Bersama LBH Semarang, Novi memperjuangkan hak Baihaqi lewat jalur hukum. Pada akhir 2021, Mahkamah Agung mengabulkan kasasi Baihaqi untuk kembali diterima sebagai pegawai negeri sipil.
Kiprah Novi memberdayakan difabel mendapat apresiasi dari sejumlah lembaga. Ia antara lain mendapat penghargaan dari Perhimpunan Indonesia Tionghoa Jawa Tengah sebagai Inisiator Sinergitas Inklusif dan Kesetaraan Hak Penyandang Disabilitas di Provinsi Jawa Tengah pada 2022. Pada 2019, stasiun televisi dan situs berita CNN menyiarkan aktivitas Novi ke dalam program Indonesian Heroes. Novi sebagai pahlawan bagi kaum difabel. Dua tahun sebelumnya, ia mendapat penghargaan Wanita Hebat dari Pemerintah Kota Semarang.

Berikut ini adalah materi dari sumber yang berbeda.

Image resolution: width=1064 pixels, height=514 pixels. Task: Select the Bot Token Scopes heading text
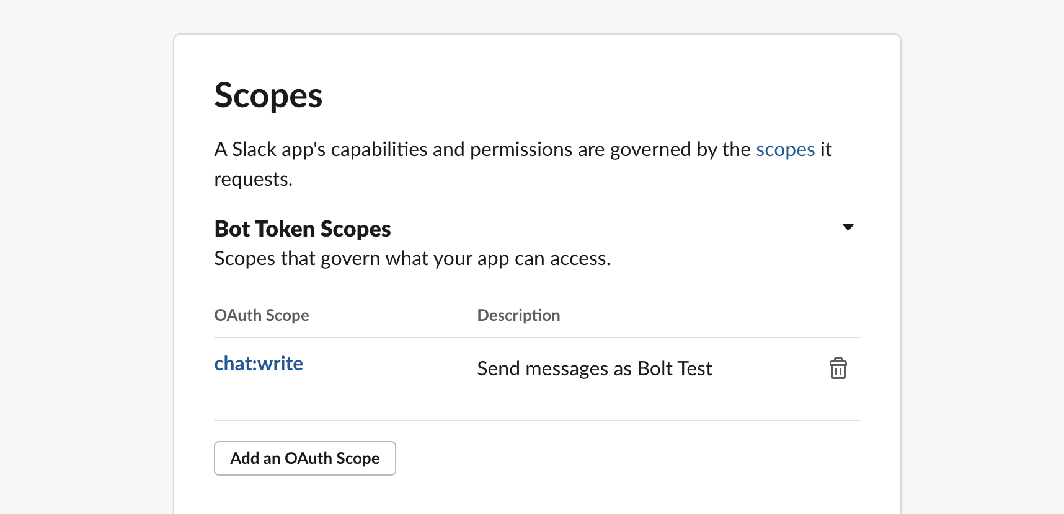click(x=302, y=229)
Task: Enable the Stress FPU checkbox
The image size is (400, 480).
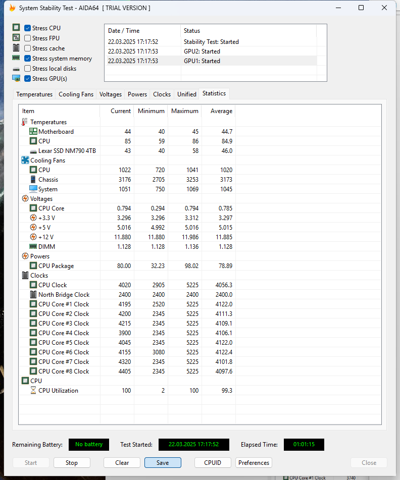Action: point(28,38)
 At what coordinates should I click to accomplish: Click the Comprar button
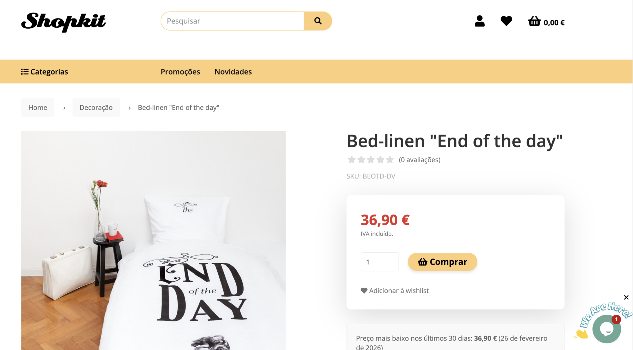(442, 262)
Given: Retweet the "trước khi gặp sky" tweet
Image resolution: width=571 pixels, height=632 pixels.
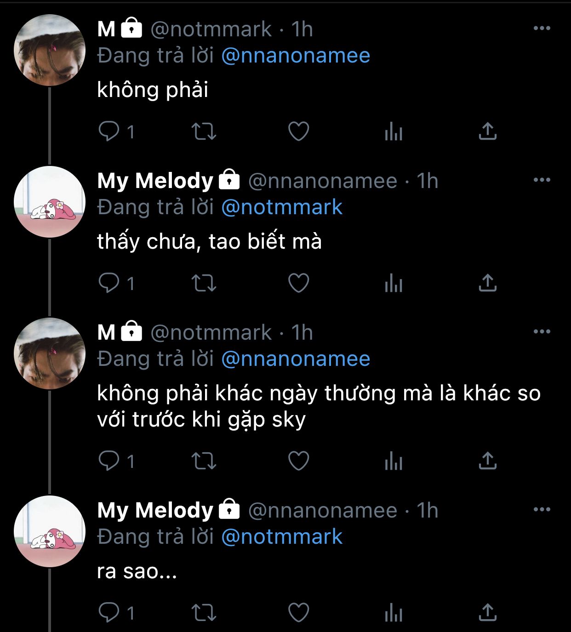Looking at the screenshot, I should point(204,461).
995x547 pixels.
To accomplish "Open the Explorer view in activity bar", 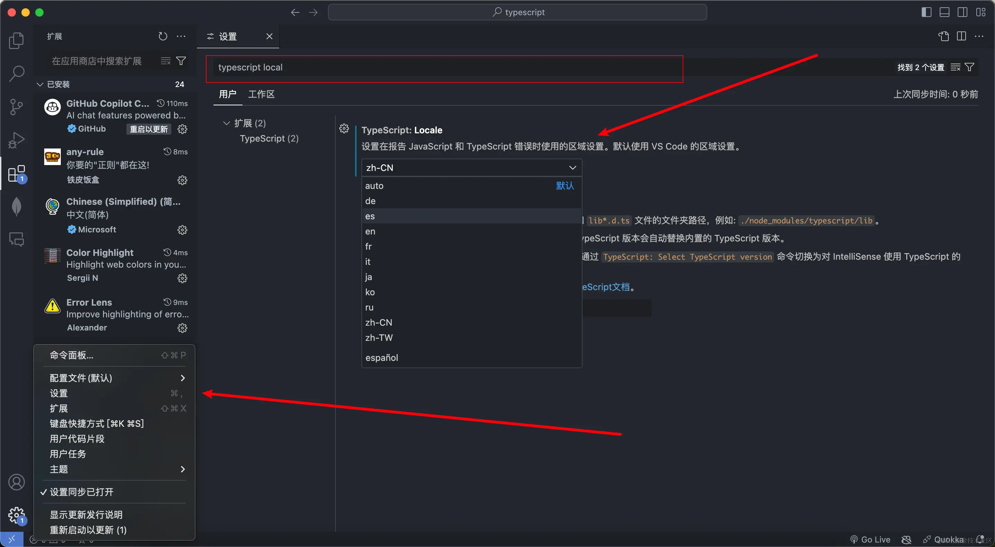I will tap(16, 41).
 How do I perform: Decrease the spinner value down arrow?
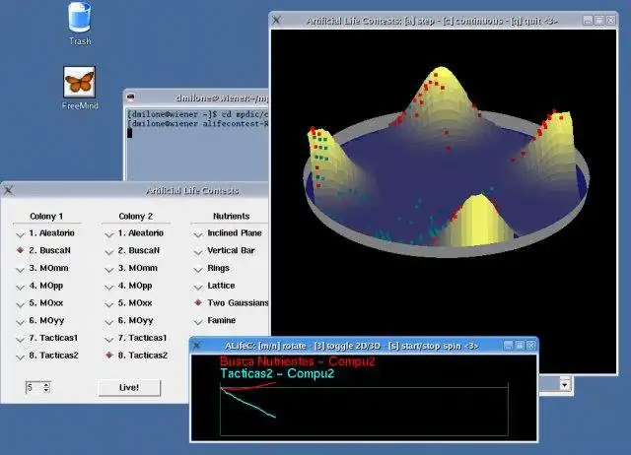[x=46, y=390]
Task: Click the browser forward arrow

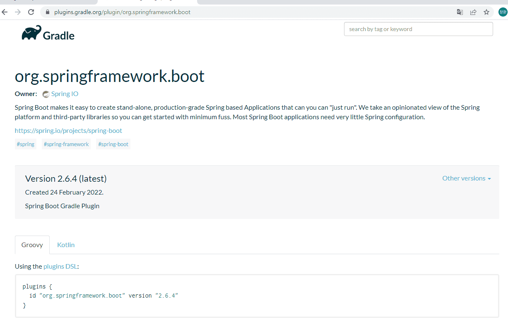Action: [x=17, y=12]
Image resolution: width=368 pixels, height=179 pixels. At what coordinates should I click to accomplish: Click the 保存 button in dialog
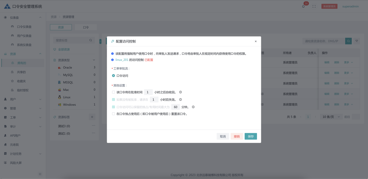point(250,136)
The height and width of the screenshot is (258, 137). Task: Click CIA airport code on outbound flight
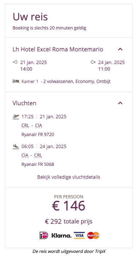39,126
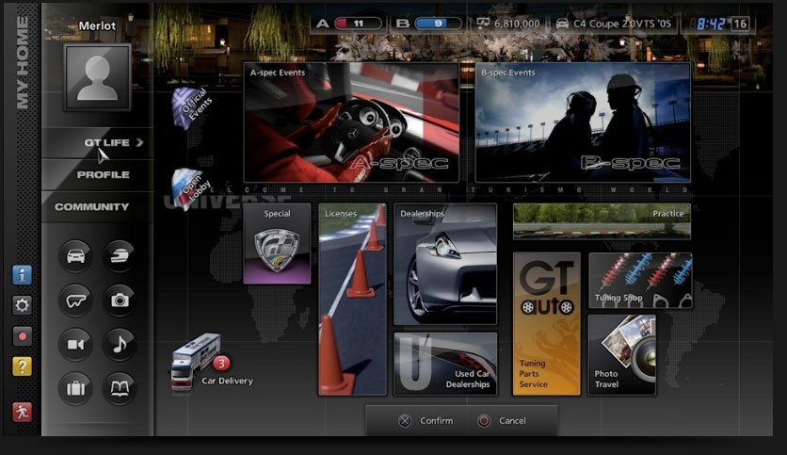Open the A-spec Events tile
This screenshot has width=787, height=455.
tap(351, 122)
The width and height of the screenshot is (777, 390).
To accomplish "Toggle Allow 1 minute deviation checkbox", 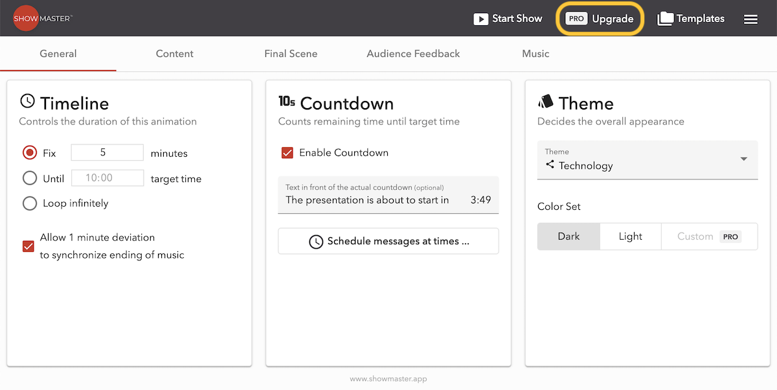I will pyautogui.click(x=28, y=246).
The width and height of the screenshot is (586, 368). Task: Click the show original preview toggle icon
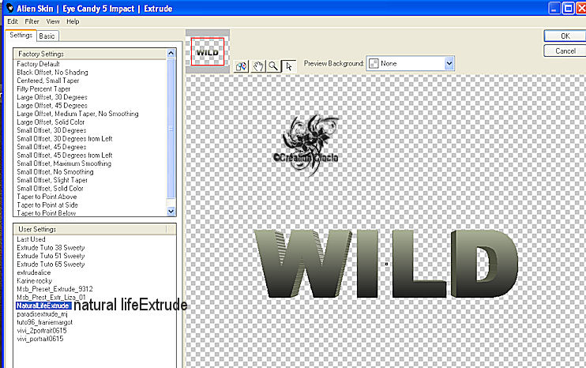click(x=244, y=66)
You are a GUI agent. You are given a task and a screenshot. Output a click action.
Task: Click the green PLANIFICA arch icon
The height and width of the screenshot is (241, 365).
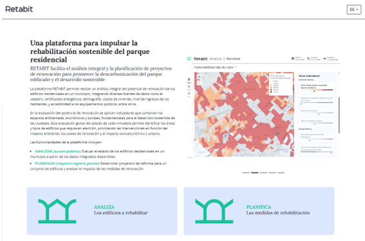(214, 211)
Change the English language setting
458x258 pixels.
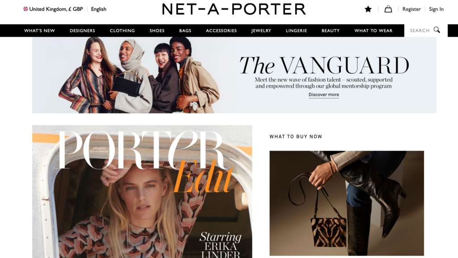pos(98,9)
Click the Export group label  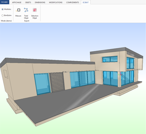coord(27,21)
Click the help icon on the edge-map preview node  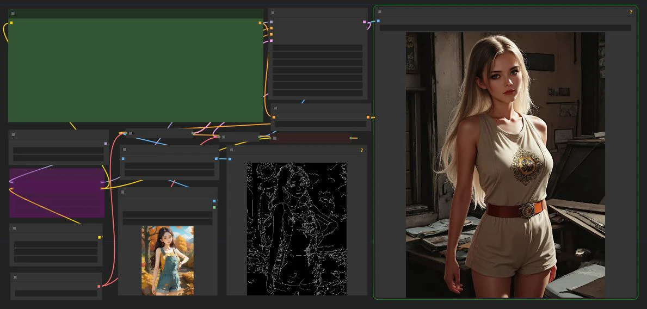click(361, 150)
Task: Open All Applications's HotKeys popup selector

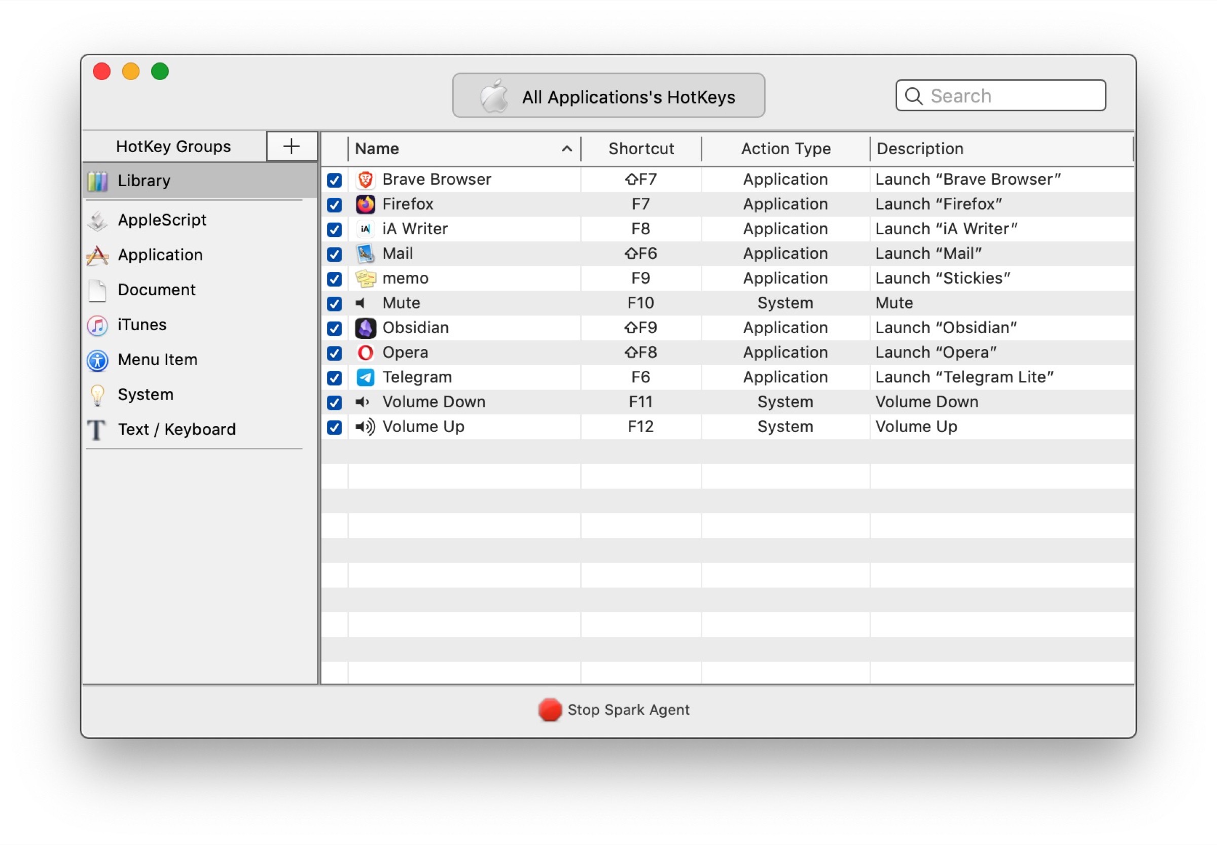Action: point(608,96)
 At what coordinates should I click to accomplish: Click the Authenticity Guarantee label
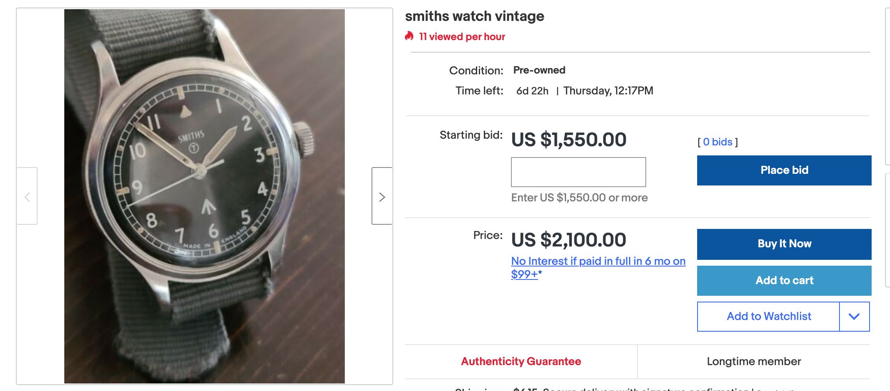521,361
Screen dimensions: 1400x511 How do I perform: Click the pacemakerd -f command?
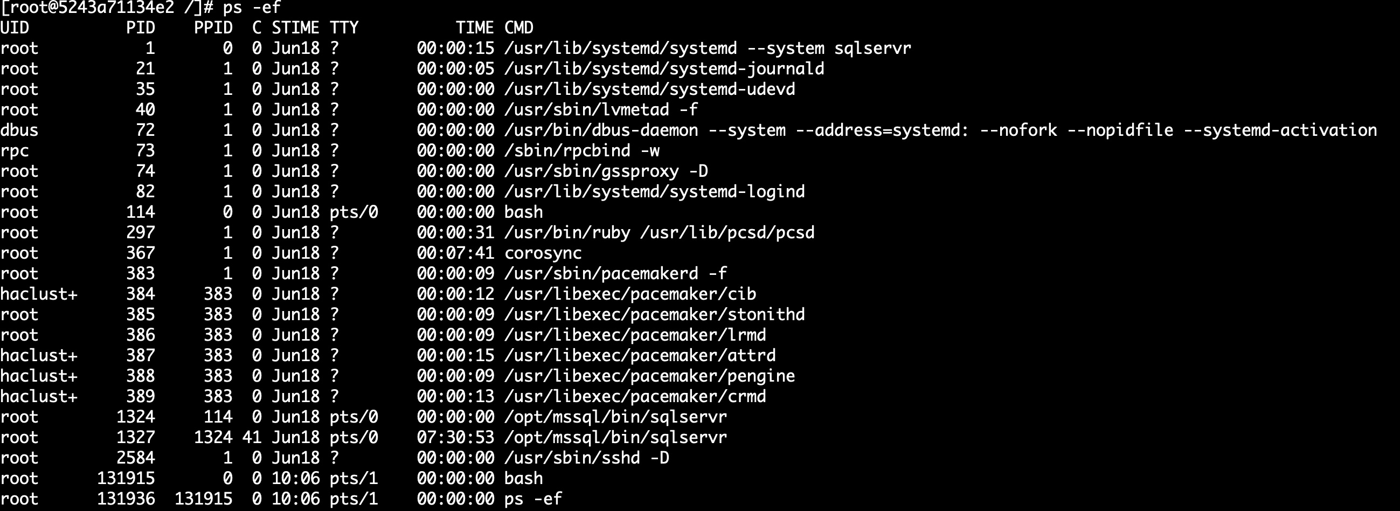tap(615, 273)
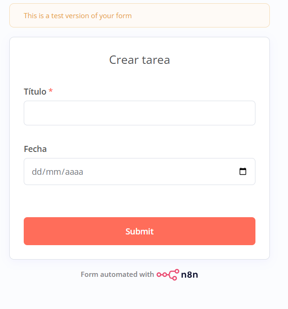Image resolution: width=288 pixels, height=309 pixels.
Task: Click the first slash separator in date field
Action: (x=43, y=172)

Lepas dari semua itu, sepak terjang Novi dan kawan-kawan membuat banyak difabel bisa berkarya dan hidup mandiri dengan bermartabat.
Benedicta Noviana Dibyantari
Lahir: Semarang, 28 November 1964
Pendidikan: Fakultas Ekonomi, Universitas Sanata Dharma, Yogyakarta (1983–1988)
Penghargaan:
- Penghargaan Wanita Hebat Kota Semarang (2017)
- Indonesian Heroes untuk program CNN (2019)
- Penghargaan INTI Awards dari Perhimpunan Tionghoa Indonesia Provinsi Jawa Tengah (2022)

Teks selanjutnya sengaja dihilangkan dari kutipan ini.